Affleck is famous for a some bombs, and was selected as “director” of the disgusting and heavily promoted CIA movie, Argo. I don’t buy him as either an actor or director. (His brother Casey is an excellent actor, in my view.)

It is the prominence of Damon and Affleck in spy fiction, plus their arrival on the scene with a gift script, that leads me to believe they are intelligence assets, serving at the behest of unseen masters. Such people (are you listening Hanks?) are granted unending favors and high profiles for so long as they do their jobs. If you’ve just come in from the cold, that will sound odd to you. But Hollywood and the movie industry are far too important in public opinion management to be left to random actors, directors and writers. Everything is vetted, very little truth seeps into movies unless, Kubrick-The Shining-style, it is smuggled past the censors.

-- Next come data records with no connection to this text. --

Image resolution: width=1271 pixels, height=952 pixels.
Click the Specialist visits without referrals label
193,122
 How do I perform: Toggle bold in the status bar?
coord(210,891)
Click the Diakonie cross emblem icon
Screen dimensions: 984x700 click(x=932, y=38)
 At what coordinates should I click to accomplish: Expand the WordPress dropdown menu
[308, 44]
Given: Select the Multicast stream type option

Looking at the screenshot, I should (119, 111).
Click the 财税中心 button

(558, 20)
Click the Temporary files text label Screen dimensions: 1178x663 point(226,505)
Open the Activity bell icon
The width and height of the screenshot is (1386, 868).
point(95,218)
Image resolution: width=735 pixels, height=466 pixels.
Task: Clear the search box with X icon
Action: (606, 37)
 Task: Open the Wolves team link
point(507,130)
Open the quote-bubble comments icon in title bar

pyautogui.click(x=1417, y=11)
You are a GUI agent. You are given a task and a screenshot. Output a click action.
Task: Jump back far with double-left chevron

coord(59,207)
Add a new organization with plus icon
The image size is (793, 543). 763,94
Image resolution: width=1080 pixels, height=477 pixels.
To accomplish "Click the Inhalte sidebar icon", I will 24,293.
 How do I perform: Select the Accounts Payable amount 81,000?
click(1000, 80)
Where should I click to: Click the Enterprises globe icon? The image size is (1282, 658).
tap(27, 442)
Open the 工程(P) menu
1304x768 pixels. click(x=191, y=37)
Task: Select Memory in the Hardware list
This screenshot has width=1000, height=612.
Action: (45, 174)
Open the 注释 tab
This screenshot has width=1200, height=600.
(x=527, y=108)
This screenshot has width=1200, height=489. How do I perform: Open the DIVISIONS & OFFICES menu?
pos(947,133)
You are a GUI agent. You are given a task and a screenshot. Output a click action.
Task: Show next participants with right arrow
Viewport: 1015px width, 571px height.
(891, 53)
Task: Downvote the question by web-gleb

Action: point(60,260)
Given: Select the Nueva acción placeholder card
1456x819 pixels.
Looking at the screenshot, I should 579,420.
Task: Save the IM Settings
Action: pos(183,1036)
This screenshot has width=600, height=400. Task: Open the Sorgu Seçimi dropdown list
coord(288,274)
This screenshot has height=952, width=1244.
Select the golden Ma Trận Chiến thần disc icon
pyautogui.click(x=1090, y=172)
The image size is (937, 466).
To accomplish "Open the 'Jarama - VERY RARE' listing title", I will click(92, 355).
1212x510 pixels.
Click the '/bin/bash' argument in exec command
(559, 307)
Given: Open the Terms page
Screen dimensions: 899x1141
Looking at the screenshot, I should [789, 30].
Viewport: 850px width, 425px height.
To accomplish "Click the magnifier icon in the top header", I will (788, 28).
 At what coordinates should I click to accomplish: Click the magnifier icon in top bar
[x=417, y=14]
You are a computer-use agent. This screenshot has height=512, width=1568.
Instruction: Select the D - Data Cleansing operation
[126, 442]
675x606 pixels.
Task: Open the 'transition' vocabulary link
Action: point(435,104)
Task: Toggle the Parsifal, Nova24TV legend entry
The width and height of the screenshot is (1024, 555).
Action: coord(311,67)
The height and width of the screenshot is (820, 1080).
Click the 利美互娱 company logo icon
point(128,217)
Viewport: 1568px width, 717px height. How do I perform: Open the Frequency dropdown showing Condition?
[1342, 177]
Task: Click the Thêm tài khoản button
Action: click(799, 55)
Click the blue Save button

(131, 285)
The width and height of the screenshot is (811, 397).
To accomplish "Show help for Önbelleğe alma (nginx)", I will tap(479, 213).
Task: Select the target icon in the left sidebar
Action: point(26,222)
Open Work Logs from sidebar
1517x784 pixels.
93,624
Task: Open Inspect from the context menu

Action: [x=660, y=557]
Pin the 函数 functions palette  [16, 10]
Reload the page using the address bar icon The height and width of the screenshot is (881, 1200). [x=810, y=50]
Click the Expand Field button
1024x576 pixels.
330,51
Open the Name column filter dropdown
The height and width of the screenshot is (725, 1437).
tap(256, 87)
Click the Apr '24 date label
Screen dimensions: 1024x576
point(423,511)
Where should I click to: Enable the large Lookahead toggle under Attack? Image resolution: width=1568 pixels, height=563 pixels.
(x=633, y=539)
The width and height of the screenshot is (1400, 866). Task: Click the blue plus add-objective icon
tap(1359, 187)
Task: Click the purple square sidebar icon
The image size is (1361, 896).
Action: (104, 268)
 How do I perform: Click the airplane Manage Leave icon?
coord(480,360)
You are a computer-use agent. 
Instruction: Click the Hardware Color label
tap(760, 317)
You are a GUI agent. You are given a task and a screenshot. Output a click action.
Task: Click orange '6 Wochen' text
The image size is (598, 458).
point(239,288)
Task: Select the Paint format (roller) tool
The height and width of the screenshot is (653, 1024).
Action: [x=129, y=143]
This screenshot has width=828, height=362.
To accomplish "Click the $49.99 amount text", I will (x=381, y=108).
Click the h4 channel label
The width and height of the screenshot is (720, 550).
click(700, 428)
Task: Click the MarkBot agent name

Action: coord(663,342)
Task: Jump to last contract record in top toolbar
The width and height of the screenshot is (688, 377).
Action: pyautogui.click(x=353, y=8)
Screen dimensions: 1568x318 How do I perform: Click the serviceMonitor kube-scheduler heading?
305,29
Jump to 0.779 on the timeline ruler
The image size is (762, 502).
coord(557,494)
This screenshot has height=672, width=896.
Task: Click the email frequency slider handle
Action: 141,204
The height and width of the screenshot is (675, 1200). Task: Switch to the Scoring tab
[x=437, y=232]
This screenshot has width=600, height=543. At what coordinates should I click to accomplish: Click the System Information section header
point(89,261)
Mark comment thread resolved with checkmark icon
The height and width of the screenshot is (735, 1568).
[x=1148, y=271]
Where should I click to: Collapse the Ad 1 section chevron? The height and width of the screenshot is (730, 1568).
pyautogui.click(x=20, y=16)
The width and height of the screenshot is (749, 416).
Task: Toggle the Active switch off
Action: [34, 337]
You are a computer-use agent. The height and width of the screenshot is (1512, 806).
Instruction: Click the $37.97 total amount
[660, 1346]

I have seen all three of the Bourne movies starring Damon,  and the last one using Jeremy Renner. They are exciting and well-crafted movies with unending action and incredible chase sequences. But there are parts of the plots the cost me my willing suspension of disbelief – that feeling I get when “555” shows up as a phone number – transporting me out of a movie and back to reality.

Here are just a few of the show-stopping plot defects in the Bourne series:

  • The news media is portrayed as an adversary to the spook world. In Bourne’s world, journalists are independent and burrowing creatures whom the spooks tolerate and fear at once. In The Bourne Legacy, Renner’s Aaron Cross tells his co-star Rachel Weisz that “going loud” and talking to the Washington Post is a viable survival option. Quite the opposite is real life, where journalistic truth-seeking is verboten and every major news outlet is penetrated with moles, WaPo among the worst.
  • CIA is portrayed as a force for good, only sometimes stained by bad actors. Again in The Bourne Legacy, Edward Norton’s character tells Renner’s that the men doing the grisly murders the agency sponsors world wide are the “sin-eaters,” or people who do the dirty work so that light and goodness can more forward. (That’s really good writing. I wonder if Damon and Affleck ghosted that script.)
  • There is congressional oversight, and spooks fear it. Actors who portray public officials have gravitas and carry real authority, including the ability to interfere with spooks and their activities. In the real world, the United States Congress was made irrelevant back in the 1970’s, if not before.
  • People who kill for a living do so only reluctantly (and also fall in love). Damon’s Jason Bourne fell in love with his first co-star, Franka Potente, who took a bullet for him. They are currently casting Julia Stiles as his partner, and he will fall in love with her and she too will bite it and he will impart a lingering final kiss on the corpse. In the real world professional killers are psychopaths, and love and emotion are as strange to them as American pizza to an Italian.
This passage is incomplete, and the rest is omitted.